There’s a reason why, when two things are really different, people say “it’s like night and day.” Night and day are about as opposite as it gets. This is also the case for the corresponding type of game you should run during them. Something that seems perfectly reasonable in a night club will get you drummed out of Starbucks during the day. Night game and day game are two very different animals. Yet, a lot of guys who know something about how to approach a girl in the safety of a dark room will try to do basically the same thing in a bookstore or subway, only to be perplexed when the girl ignores his texts or walks away from him mid-sentence. Part of being a well-rounded man is understanding these different knowledges and abilities. I don’t need to tell you that confining yourself to one type of venue or part of the day can seriously limit your success. Neither type of game is easier or harder, just different.

During the day…

1. Simplicity is king.

Elaborate openers and dramatic behavior can sometimes yield results in the night-club environment, especially when they’re unique and do a good job of getting a girl’s attention. The same goes for what you wear. A loud article might get you noticed, as long as it’s not too ridiculous. But, during the day, these sorts of things will get you written off as weird and, nine times out of ten, will scare the girl off. Your goal is to spark mild, gradually increasing intrigue, not to create a big splash.

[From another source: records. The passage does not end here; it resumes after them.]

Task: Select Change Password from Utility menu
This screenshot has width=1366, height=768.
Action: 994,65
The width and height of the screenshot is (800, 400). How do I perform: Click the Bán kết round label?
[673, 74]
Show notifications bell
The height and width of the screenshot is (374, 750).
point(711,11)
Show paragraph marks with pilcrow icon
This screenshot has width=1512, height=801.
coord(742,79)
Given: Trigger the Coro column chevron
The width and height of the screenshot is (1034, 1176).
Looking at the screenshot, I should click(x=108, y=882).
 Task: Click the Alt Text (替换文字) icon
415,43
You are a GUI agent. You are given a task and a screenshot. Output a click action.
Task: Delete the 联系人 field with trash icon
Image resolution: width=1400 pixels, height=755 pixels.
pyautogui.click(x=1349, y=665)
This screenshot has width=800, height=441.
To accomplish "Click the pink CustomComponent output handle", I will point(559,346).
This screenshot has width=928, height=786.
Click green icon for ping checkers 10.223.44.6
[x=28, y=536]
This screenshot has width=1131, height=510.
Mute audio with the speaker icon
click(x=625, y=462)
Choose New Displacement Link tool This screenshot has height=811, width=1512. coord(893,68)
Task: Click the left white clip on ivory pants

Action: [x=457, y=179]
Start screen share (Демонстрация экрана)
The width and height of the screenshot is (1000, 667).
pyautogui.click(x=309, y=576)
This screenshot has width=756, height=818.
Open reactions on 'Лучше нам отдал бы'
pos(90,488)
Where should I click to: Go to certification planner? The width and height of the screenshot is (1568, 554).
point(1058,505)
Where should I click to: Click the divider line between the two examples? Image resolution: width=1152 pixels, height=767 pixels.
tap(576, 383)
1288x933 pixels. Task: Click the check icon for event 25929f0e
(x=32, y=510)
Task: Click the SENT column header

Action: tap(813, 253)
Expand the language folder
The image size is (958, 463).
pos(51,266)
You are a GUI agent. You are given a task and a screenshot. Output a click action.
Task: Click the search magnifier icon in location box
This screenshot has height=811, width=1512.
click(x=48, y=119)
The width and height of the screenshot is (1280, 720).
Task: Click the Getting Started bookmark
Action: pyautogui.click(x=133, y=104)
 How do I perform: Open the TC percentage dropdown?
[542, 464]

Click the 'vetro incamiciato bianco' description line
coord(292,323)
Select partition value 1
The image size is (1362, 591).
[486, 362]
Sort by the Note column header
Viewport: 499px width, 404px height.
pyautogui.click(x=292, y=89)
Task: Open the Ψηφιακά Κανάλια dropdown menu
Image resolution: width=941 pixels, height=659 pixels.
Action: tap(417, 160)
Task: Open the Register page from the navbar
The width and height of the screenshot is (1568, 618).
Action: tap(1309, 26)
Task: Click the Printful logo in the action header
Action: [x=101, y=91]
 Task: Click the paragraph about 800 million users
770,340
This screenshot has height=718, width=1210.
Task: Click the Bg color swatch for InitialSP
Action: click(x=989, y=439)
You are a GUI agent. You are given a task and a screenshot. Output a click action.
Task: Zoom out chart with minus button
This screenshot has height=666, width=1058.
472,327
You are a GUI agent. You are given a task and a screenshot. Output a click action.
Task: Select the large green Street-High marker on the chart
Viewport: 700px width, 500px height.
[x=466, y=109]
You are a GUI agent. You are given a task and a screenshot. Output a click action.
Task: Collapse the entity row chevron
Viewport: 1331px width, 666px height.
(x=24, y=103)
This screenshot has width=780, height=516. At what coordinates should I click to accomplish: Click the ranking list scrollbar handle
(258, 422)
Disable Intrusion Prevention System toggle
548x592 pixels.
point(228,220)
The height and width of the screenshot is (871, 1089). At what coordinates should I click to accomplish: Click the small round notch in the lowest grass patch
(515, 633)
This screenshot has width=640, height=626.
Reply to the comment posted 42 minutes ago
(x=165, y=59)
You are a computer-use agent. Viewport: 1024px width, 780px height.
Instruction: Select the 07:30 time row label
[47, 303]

 2. Shields are down (or rather, different shields are up).

When a girl gets ready to out at night, she assembles an elaborate costume that often makes her look nothing like herself: an impractically short dress, high heels, straightened hair, tons of make-up, and jewelry. With every layer that she slaps on, her confidence grows. By the time she walks out the door, she has a “girl swagger” borne from “knowing she looks good.” Even an ugly, fat girl’s sense of worth will be a few clicks higher after donning her costume.

This is worsened by being with a group of girlfriends who are all dressed that way and constantly validate each other’s “sexiness” by telling one another, successfully get noticed through attention-whoring, and then repeatedly reject guys who are fawning attention on them. With every rejection, her confidence climbs higher. It’s a vicious, self-reinforcing loop.

During the day, this form of “night courage” is greatly diminished, even if a girl is well dressed. What you get instead is a greater suspiciousness toward strangers and reluctance to engage in conversation. A girl’s “weirdness” meter is at full sensitivity; even the slightest awkwardness can set it off. This is why the best day-game approaches are ones that are gradual, gentle, and unfold organically.

3. Outcomes are more modest.

The reason guys still go out at night is because you can do major damage pretty quickly. If you’ve done things right, it’s not unreasonable to be making out with a girl 30 minutes after you’ve met her in a bar. Alcohol is a powerful social lubricant that, when combined with the cover of darkness and loud music, provides a powerful atmosphere for sex. This will rarely happen at a bookstore. It’s not uncommon to take a girl home the same night you met her at a bar, but even getting an “insta-date” (where you go somewhere else with a girl) is quite rare during the day. What you get at the end of a vast majority of well-executed day approaches is a warm lead (in the form of a phone number) that you can later convert into something more.

4. Indicators of interest are far more subtle.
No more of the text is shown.